Wangari Maathai, PhD, received the Nobel Peace Prize in 2004 for her contribution to sustainable development, democracy, and peace.

She was the founder of the Green Belt Movement and the author four books: The Green Belt Movement; Unbowed: A Memoir; The Challenge for Africa; and Replenishing the Earth. As well as having been featured in a number of books, Maathai and the Green Belt Movement were the subject of a documentary film, Taking Root: The Vision of Wangari Maathai.

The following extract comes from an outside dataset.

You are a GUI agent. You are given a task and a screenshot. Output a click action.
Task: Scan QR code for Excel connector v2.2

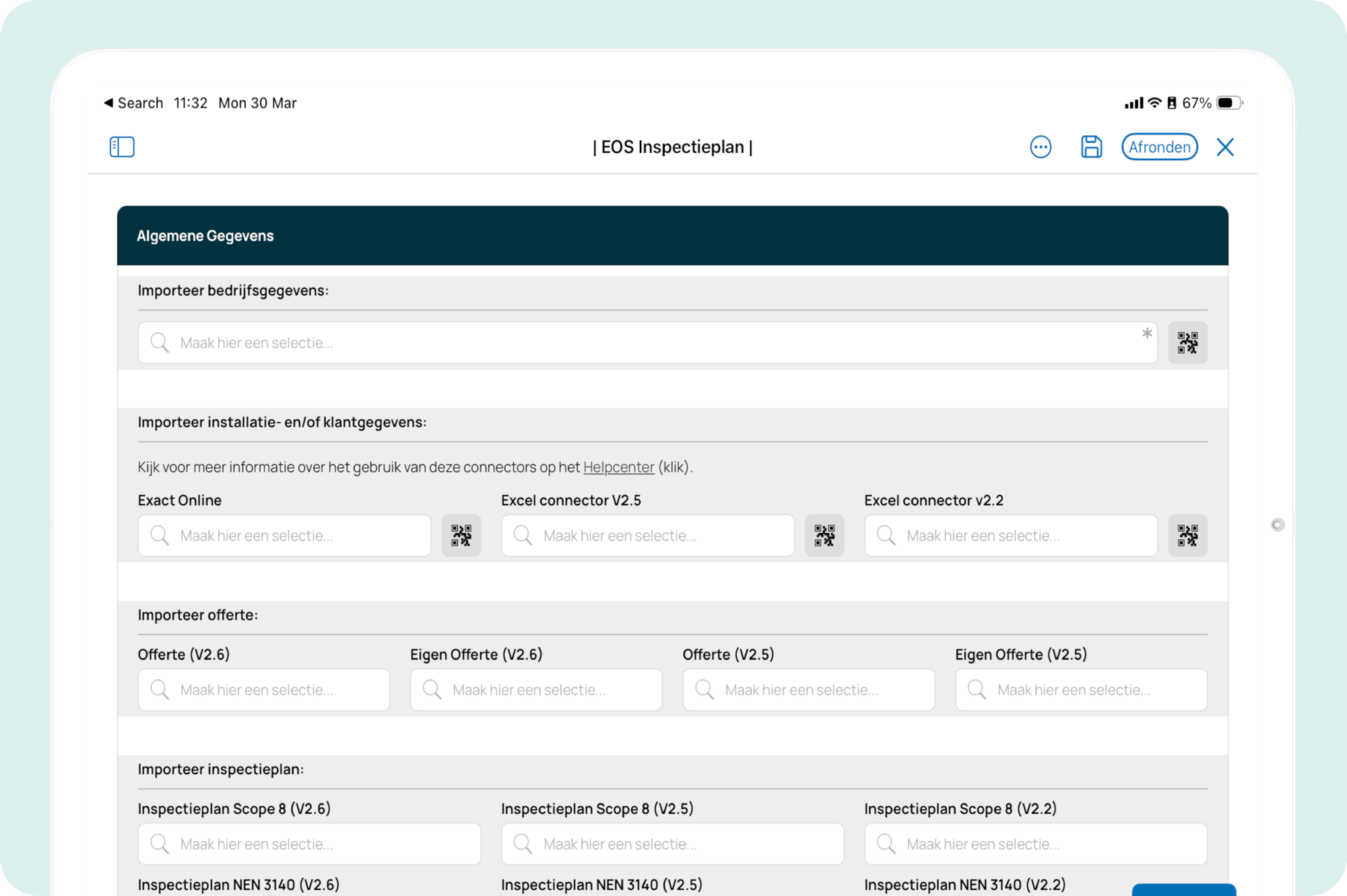pyautogui.click(x=1187, y=536)
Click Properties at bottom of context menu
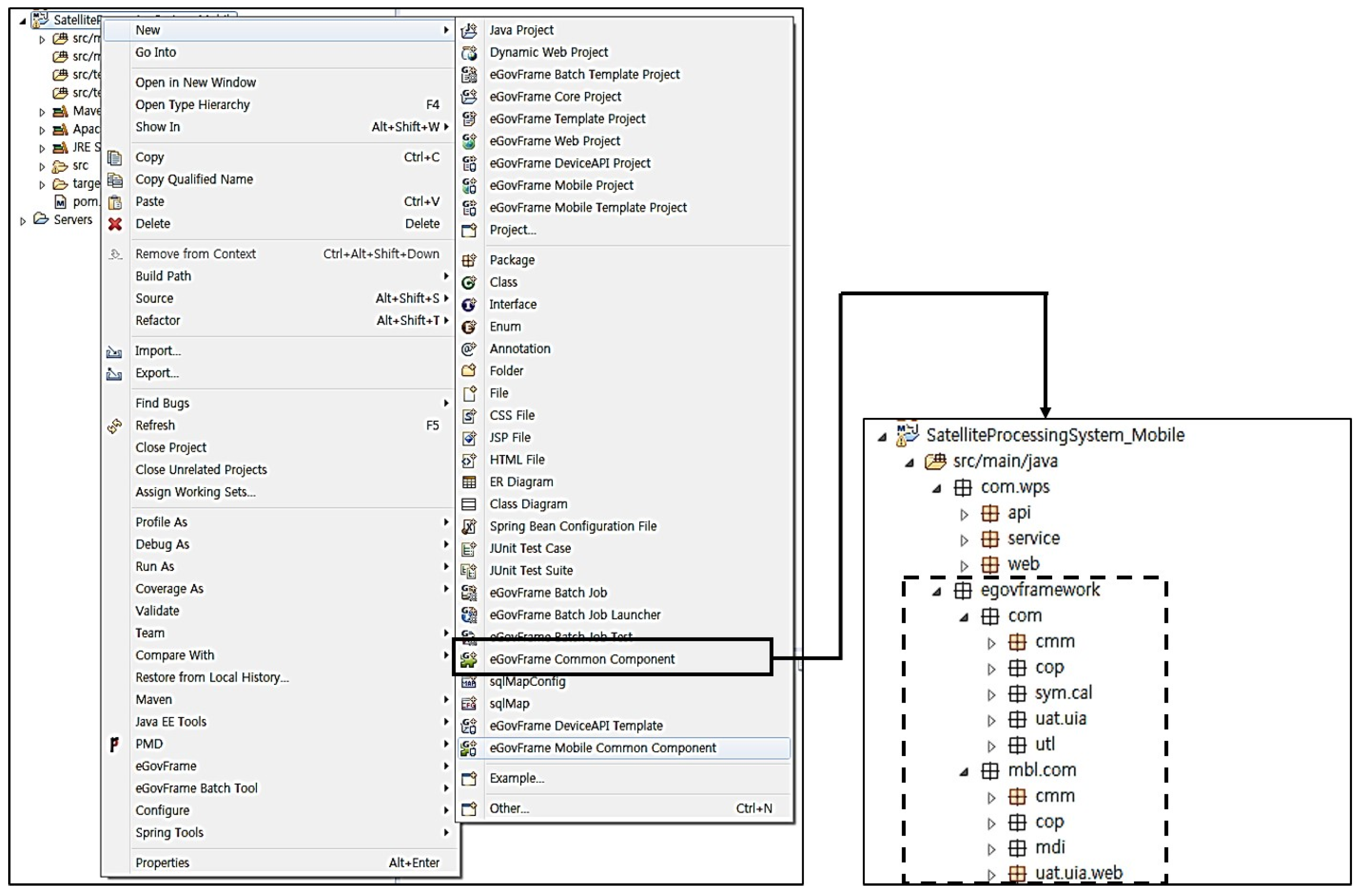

Maathai was active in the National Council of Women of Kenya from 1976 to 1987 and was its chairman from 1981 to1987. In 1976, while she was serving in the National Council of Women, Maathai introduced the idea of community based tree planting. She continued to develop this idea into a broad-based grassroots organization, which became the Green Belt Movement, whose main focus is poverty reduction and environmental conservation through tree planting.

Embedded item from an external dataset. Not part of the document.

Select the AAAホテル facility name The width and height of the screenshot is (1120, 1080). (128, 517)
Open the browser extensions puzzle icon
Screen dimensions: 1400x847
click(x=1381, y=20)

Maathai was internationally acknowledged for her struggle for democracy, human rights, and environmental conservation, and served on the board of many organizations. She addressed the United Nations on a number of occasions and spoke on behalf of women at special sessions of the General Assembly during the five-year review of the Earth Summit. She served on the Commission for Global Governance and the Commission on the Future.

In 2005, the year after she won the Nobel Peace Prize, Maathai was appointed Goodwill Ambassador to the Congo Basin Forest Ecosystem by the 11 heads of state in the Congo region. The following year, 2006, she founded the Nobel Women’s Initiative with her sister laureates, Jody Williams, Shirin Ebadi, Rigoberta Menchú Tum, Betty Williams, and Mairead Corrigan.

In 2010, Maathai became a trustee of the Karura Forest Environmental Education Trust, established to safeguard the public land for whose protection she had sought for almost 20 years. That same year, in partnership with the University of Nairobi, she founded the Wangari Maathai Institute for Peace and Environmental Studies.  

Maathai died in 2011 at the age of 71 after succumbing to ovarian cancer.